Advancements in phytochemistry have led to the development of phytochemicals as promising agents for cancer treatment and prevention [1]. Polydatin (piceid 3,5,41-trihydroxystilbene-3-O-β-d-glucopyranoside), is a natural potent stilbenoid polyphenol. Once absorbed, polydatin gets converted to resveratrol, a well know phytochemical with significant effects in many diseases including cancer [2]. Polydatin is the most abundant glycoside form of resveratrol in nature. It is present in 10 times higher amounts, possess distinct protein interactions, and has better retention time inside human cells by virtue of its glycosylation. The core stilbene structure of polydatin is similar to resveratrol and many of their biological effects overlap significantly. Polydatin possses better biological activities such as antioxidant, anti-inflammatory, and anticancer than resveratrol by modulating various signal transduction pathways in many tumor cells [3]. Due to glycosylated moiety polydatin is a potential therapeutic agent with fewer pharmacokinetic limitations as compared to resveratrol. It has higher water solubility (1700 fold), yet it is not directly absorbed by the intestinal cells and requires active sodium dependent glucose transporter 1 [SGLT 1]. Therefore despite several advantages over resveratrol the therapeutic potential of polydatin is limited by its poor absorption and low bioavailability [4].

Several studies have reported earlier the use of various nanocarriers for increasing the solubility and bioavailability of polydatin such as polymers, lipid carriers, micelles, nanofibres etc [2]. However, overall required therapeutic index has not been achieved so far due to aggregation, non-specific immune response, limited entrapment efficiency and size regulation [[5], [6], [7]].

Recently biopolymeric nanoparticles have revolutionalized the scientific field with several advantages as drug carriers due to increased bioavailability, small size, controlled release, high encapsulation efficiency, and enhanced permeation and retention (EPR) effect. Their multi-functionality such as site-specific drug delivery, drug stabilization and potential for surface functionalization are important advantages [8].

In the present study we have designed & synthesize biopolymeric nanoformuations, one without polydatin [ (PG-B NPs i.e Blank) containing Polycaprolactone (PCL) and Gelatin] and the other in which polydatin is also added [(PPG-NPs) Polydatin loaded gelatin coated Polycaprolactone biopolymeric nanoparticles]. Nanoparticles were prepared by nanoprecipitation method using three main components, the polymer [PCL], the Acetone [organic solvent for PCL] and the water [9].

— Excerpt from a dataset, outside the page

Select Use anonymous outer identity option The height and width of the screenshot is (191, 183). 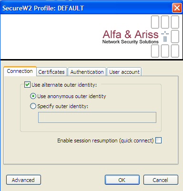[33, 96]
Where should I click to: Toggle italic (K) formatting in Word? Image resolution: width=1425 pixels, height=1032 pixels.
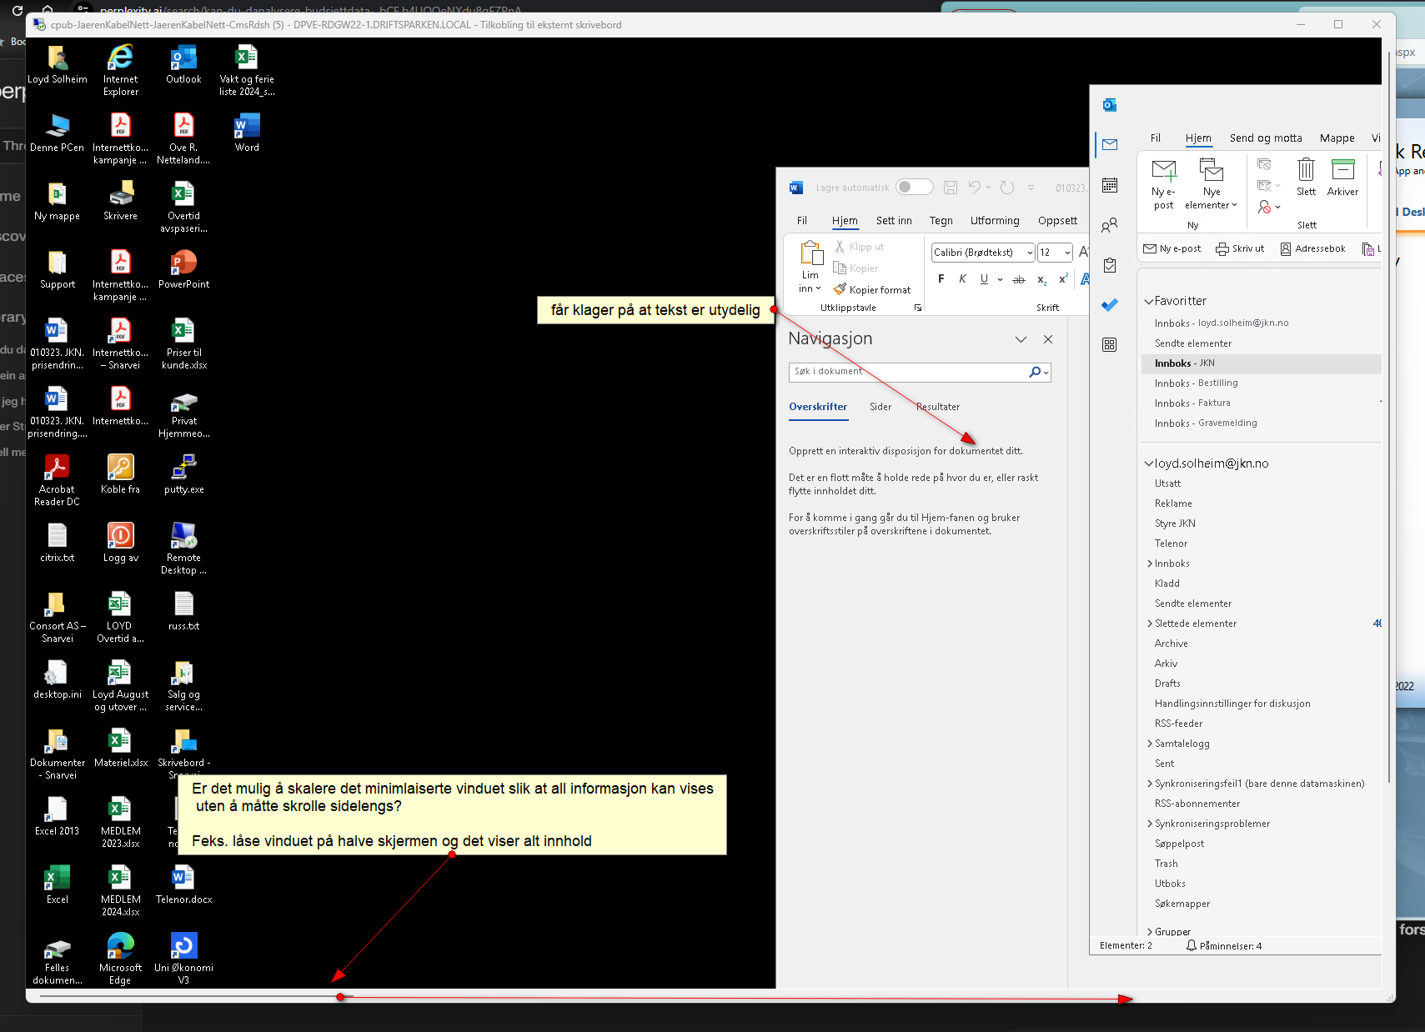(x=962, y=279)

PCL is biocompatible, biodegradable, hydrophobic, semi crystalline FDA approved polymer used for sustained release of drugs at physiological pH [10]. It is exceptionally cheap biomaterial when compared with other biodegradable polymers (PLGA) and it has a slow degradation rate. It is a cost-effective polymer and does not create an acidic environment during its degradation. It has desirable mechanical properties and is non-immunogenic too [11]. However due to hydrophobic nature PCL has poor wettability and poor cell attachment. To overcome these limitations ‘Gelatin Type A’ was coated onto the PCL to increase the hydrophilicity of nanoparticles. Gelatin is biocompatible and biodegradable. It is non-toxic and is degraded through protease enzymatic hydrolysis into its individual amino acid components [12]. Both polymer [PCL] and our phytochemical [polydatin] are hydrophobic in nature so Pluronic F127 was added to act as a sacrificial biolink and to provide extra stability. Pluronic F127 is a FDA approved commonly used biosurfactant to inhibit drug efflux transport [13]. The bioefficacy of nanoparticles was studied in A549 lung cancer cell lines and A549 radioresistant cell lines in-vitro both on 2D and 3D spheroids cultures. Polydatin is one of the versatile phytochemicals which can have radio sensitising effect in cancer cells and at the same time can protect against the side effects of radiation therapy. It has been reported to exhibit minimal toxicity to non-tumorigenic cells suggesting a favourable therapeutic profile [[14], [15], [16]].